> _Directions_
Word for word, copy every line of the data.

> _Source records_
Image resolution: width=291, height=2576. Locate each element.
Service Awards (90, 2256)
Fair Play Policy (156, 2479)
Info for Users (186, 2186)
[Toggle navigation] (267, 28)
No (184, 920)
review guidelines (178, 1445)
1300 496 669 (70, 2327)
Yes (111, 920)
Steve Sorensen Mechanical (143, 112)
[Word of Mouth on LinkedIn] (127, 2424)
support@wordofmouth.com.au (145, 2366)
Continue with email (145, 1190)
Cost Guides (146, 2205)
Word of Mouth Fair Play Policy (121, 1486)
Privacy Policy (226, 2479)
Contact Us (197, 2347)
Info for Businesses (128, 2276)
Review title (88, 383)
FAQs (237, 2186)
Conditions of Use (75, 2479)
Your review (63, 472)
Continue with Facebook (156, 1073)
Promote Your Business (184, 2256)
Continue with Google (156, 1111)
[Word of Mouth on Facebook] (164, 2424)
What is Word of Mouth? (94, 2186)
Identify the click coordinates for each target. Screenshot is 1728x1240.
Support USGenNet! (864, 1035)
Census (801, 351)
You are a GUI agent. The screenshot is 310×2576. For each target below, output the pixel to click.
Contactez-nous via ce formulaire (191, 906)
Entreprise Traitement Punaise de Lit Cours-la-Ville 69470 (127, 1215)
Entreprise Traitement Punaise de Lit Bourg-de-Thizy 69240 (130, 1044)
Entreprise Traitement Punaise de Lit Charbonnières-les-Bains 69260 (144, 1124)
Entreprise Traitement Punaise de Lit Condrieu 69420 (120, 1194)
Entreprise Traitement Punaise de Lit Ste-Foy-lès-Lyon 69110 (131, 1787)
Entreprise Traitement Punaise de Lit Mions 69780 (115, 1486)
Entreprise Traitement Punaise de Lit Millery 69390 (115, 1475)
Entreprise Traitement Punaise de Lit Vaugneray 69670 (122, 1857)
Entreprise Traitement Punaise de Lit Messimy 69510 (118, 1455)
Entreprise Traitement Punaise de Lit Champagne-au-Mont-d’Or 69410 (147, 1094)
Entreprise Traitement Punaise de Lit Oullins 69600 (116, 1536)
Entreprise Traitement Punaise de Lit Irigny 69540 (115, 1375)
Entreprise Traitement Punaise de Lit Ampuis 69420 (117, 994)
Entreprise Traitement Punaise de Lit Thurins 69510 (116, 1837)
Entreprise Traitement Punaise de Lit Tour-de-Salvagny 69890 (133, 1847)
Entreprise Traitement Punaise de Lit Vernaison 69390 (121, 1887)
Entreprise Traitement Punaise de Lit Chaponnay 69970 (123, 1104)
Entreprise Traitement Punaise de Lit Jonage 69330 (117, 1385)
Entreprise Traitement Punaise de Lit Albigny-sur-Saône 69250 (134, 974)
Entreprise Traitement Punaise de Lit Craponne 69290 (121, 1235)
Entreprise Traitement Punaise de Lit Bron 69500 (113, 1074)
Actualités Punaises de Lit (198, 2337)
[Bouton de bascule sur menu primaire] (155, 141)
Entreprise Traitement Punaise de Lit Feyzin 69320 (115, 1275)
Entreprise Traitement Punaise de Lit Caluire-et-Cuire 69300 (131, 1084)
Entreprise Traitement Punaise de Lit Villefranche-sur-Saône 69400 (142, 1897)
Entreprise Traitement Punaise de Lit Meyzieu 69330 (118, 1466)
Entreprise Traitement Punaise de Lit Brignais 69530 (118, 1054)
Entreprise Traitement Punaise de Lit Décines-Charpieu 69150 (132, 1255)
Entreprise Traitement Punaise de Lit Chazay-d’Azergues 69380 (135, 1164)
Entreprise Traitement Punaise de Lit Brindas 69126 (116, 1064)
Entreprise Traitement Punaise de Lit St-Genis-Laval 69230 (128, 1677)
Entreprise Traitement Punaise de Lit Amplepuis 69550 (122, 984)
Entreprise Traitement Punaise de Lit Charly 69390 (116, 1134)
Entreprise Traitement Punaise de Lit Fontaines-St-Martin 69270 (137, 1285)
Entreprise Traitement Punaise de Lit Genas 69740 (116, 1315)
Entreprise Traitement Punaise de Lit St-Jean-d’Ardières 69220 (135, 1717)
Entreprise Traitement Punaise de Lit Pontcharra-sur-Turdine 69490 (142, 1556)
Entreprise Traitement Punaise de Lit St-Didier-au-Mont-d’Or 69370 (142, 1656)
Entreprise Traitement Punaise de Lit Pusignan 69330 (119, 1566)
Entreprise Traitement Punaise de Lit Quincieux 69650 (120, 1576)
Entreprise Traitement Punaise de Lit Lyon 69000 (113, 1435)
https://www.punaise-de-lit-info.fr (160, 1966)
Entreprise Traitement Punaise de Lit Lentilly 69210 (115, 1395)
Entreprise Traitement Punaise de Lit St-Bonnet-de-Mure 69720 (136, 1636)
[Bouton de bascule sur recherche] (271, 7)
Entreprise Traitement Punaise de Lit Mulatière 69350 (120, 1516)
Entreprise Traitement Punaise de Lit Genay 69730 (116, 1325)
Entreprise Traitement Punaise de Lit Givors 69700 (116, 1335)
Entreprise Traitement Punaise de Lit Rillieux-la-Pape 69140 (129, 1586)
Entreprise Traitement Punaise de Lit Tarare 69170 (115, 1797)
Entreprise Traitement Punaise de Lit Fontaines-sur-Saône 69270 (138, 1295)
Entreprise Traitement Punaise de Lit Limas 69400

> _Expected output_
Image resolution: width=291, height=2576. Locate each element.
Service Awards (90, 2256)
Fair Play Policy (156, 2479)
Info for Users (186, 2186)
[Toggle navigation] (267, 28)
No (184, 920)
review guidelines (178, 1445)
1300 496 669 (70, 2327)
Yes (111, 920)
Steve Sorensen Mechanical (143, 112)
[Word of Mouth on LinkedIn] (127, 2424)
support@wordofmouth.com.au (145, 2366)
Continue with email (145, 1190)
Cost Guides (146, 2205)
Word of Mouth Fair Play Policy (121, 1486)
Privacy Policy (226, 2479)
Contact Us (197, 2347)
Info for Businesses (128, 2276)
Review title (88, 383)
FAQs (237, 2186)
Conditions of Use (75, 2479)
Your review (63, 472)
Continue with Facebook (156, 1073)
Promote Your Business (184, 2256)
Continue with Google (156, 1111)
[Word of Mouth on Facebook] (164, 2424)
What is Word of Mouth? (94, 2186)
Identify the click coordinates for each target. Screenshot is 1728x1240.
Support USGenNet! (864, 1035)
Census (801, 351)
You are a GUI agent. The screenshot is 310×2576. For each target below, output the pixel to click.
Contactez-nous via ce formulaire (191, 906)
Entreprise Traitement Punaise de Lit Cours-la-Ville 69470 (127, 1215)
Entreprise Traitement Punaise de Lit Bourg-de-Thizy 69240 (130, 1044)
Entreprise Traitement Punaise de Lit Charbonnières-les-Bains 69260 (144, 1124)
Entreprise Traitement Punaise de Lit Condrieu 69420 (120, 1194)
Entreprise Traitement Punaise de Lit Ste-Foy-lès-Lyon 69110 (131, 1787)
Entreprise Traitement Punaise de Lit Mions 69780 (115, 1486)
Entreprise Traitement Punaise de Lit Millery 69390 (115, 1475)
Entreprise Traitement Punaise de Lit Vaugneray 69670 (122, 1857)
Entreprise Traitement Punaise de Lit Messimy 69510 (118, 1455)
Entreprise Traitement Punaise de Lit Champagne-au-Mont-d’Or 69410 (147, 1094)
Entreprise Traitement Punaise de Lit Oullins 69600 (116, 1536)
Entreprise Traitement Punaise de Lit Irigny 69540 (115, 1375)
Entreprise Traitement Punaise de Lit Ampuis 69420 (117, 994)
Entreprise Traitement Punaise de Lit Thurins 69510 (116, 1837)
Entreprise Traitement Punaise de Lit Tour-de-Salvagny 69890 (133, 1847)
Entreprise Traitement Punaise de Lit Vernaison 69390 (121, 1887)
Entreprise Traitement Punaise de Lit Chaponnay 69970 (123, 1104)
Entreprise Traitement Punaise de Lit Jonage 69330 (117, 1385)
Entreprise Traitement Punaise de Lit Albigny-sur-Saône 69250 (134, 974)
Entreprise Traitement Punaise de Lit Craponne 69290 (121, 1235)
Entreprise Traitement Punaise de Lit Bron 69500 (113, 1074)
Actualités Punaises de Lit (198, 2337)
[Bouton de bascule sur menu primaire] (155, 141)
Entreprise Traitement Punaise de Lit Feyzin 69320 (115, 1275)
Entreprise Traitement Punaise de Lit Caluire-et-Cuire 69300 (131, 1084)
Entreprise Traitement Punaise de Lit Villefranche-sur-Saône 69400 (142, 1897)
Entreprise Traitement Punaise de Lit Meyzieu 69330 (118, 1466)
Entreprise Traitement Punaise de Lit Brignais 69530 (118, 1054)
Entreprise Traitement Punaise de Lit Décines-Charpieu 69150 (132, 1255)
Entreprise Traitement Punaise de Lit Chazay-d’Azergues 69380 (135, 1164)
Entreprise Traitement Punaise de Lit Brindas 69126 (116, 1064)
Entreprise Traitement Punaise de Lit St-Genis-Laval 69230 (128, 1677)
Entreprise Traitement Punaise de Lit Amplepuis 69550 (122, 984)
Entreprise Traitement Punaise de Lit Charly 69390 (116, 1134)
Entreprise Traitement Punaise de Lit Fontaines-St-Martin 69270 (137, 1285)
Entreprise Traitement Punaise de Lit Genas 69740 (116, 1315)
Entreprise Traitement Punaise de Lit St-Jean-d’Ardières 69220 (135, 1717)
Entreprise Traitement Punaise de Lit Pontcharra-sur-Turdine 69490 (142, 1556)
Entreprise Traitement Punaise de Lit St-Didier-au-Mont-d’Or 69370 (142, 1656)
Entreprise Traitement Punaise de Lit Pusignan 69330 (119, 1566)
Entreprise Traitement Punaise de Lit Quincieux 69650 (120, 1576)
Entreprise Traitement Punaise de Lit Lyon 69000 (113, 1435)
https://www.punaise-de-lit-info.fr (160, 1966)
Entreprise Traitement Punaise de Lit Lentilly 69210 (115, 1395)
Entreprise Traitement Punaise de Lit St-Bonnet-de-Mure 69720 (136, 1636)
[Bouton de bascule sur recherche] (271, 7)
Entreprise Traitement Punaise de Lit Mulatière 69350 (120, 1516)
Entreprise Traitement Punaise de Lit Genay 69730 (116, 1325)
Entreprise Traitement Punaise de Lit Givors 69700 (116, 1335)
Entreprise Traitement Punaise de Lit Rillieux-la-Pape 69140 (129, 1586)
Entreprise Traitement Punaise de Lit Tarare 69170 (115, 1797)
Entreprise Traitement Punaise de Lit Fontaines-sur-Saône 69270 (138, 1295)
Entreprise Traitement Punaise de Lit Limas 69400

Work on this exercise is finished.